Division of a Qualified Plan (QDRO)

Qualified retirement plans are one of the few exceptions to protection from attachment or seizure by lawsuits or creditors that federal law accords for a divorce. A Qualified Domestic Relations Order can be used by the spouse to allow for the attachment of the qualified-plan assets under a divorce or separation decree. Such a decree can be used for the division of qualified-retirement-plan assets between its owner and his/ her current or ex-spouse, other dependents such as children. A divorce attorney will help you obtain a Qualified Domestic Relations Order in your favor or help ensure that one is not issued against you.

A Qualified Domestic Relations Order is similar to transfer incident to divorce as they are tax-free transactions if reported corrected to the IRA custodians and the courts. The spouse that receives the assets will have to roll the QDRO assets into her or his qualified plan or a traditional IRA.

However, keep in mind that any transfer from the qualified plan during the divorce settlement that is not considered a QDRO will subject to tax and penalty by the IRS.

 

Division of IRA: Transfer Incident

If the IRA division has been specified to be treated as a transfer incident to divorce in the agreement, then there will be no need to assess tax for the separation transaction.

Depending on how the decree has been worded and the circumstances of the division, the movement of funds might be classified as a rollover or a transfer by the IRA custodian.

Legal ownership of the assets will need to be taken by the recipient when the transfer has been completed. Then, they would assume the sole responsibility of tax consequences for all future distributions or transactions. It is important to hire a divorce attorney to assist in the splitting of the retirement funds and any other type of financial asset. Remember, if you do not hire a divorce attorney, you could fail to adequately label the division which would lead to tax liability and even an early withdrawal penalty on the amount given to your soon-to-be ex-spouse.

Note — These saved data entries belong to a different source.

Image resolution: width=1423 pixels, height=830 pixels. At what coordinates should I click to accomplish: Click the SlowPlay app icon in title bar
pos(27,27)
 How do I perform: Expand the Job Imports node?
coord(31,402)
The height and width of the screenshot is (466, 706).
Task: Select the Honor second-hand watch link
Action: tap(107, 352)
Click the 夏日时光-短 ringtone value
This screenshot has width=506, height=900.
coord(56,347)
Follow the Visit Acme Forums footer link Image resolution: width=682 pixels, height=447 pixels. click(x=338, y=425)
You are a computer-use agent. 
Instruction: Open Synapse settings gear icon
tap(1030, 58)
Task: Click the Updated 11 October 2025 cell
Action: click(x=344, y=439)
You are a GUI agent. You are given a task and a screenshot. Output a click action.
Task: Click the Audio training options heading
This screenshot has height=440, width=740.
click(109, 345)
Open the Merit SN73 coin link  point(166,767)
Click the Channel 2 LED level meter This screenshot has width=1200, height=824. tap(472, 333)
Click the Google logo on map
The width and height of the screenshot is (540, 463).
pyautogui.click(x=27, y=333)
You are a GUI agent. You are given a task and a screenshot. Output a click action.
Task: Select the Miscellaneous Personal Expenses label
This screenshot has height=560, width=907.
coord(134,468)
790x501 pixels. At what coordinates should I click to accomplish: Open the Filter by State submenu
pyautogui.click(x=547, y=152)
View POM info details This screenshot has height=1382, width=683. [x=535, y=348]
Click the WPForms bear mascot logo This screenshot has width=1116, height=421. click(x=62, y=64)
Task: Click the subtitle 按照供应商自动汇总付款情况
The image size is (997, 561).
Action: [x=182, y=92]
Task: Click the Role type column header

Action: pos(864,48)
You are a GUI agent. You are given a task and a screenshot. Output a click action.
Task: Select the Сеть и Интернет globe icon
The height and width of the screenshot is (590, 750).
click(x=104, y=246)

There is a need to provide instructions that satisfy both the receiving and sending IRA custodians, along with the state laws and the judge. If the courts do not approve the division agreement, the IRS would require an amended tax return to be filed which reports the entire amount as ordinary income. This could prove to be costly, but a divorce attorney will avoid this from happening.

 

Tracking the Basis of IRA Assets

A tax Form 8606 will also need to be filed with IRS if some qualified transfer incidents have been made from the IRA which was partially funded through non-deductible contributions to correctly calculate and report the non-deductible amounts. The divorce attorney will also help ensure that you make compliance.

 

Beneficiary Designations

It is important to add or update the beneficiaries after you have received or sent your IRA or qualified plan assets. Your ex-spouse would not be one of the beneficiaries unless the divorce decree states so. The divorce attorney will make sure to update the beneficiaries for all other financial assets such as life insurance and annuities.

 

Revocable Living Trust

If you are planning or getting remarried or if your children are going to be the primary beneficiary, then a revocable living trust should be created. The trust should be made the primary or second beneficiary of the account or plan. The divorce attorney might also help you with this or the attorney can have experience in estate-planning which would make the process a lot easier. It will help ensure that the retirement assets are dispersed in a manner that suits your needs.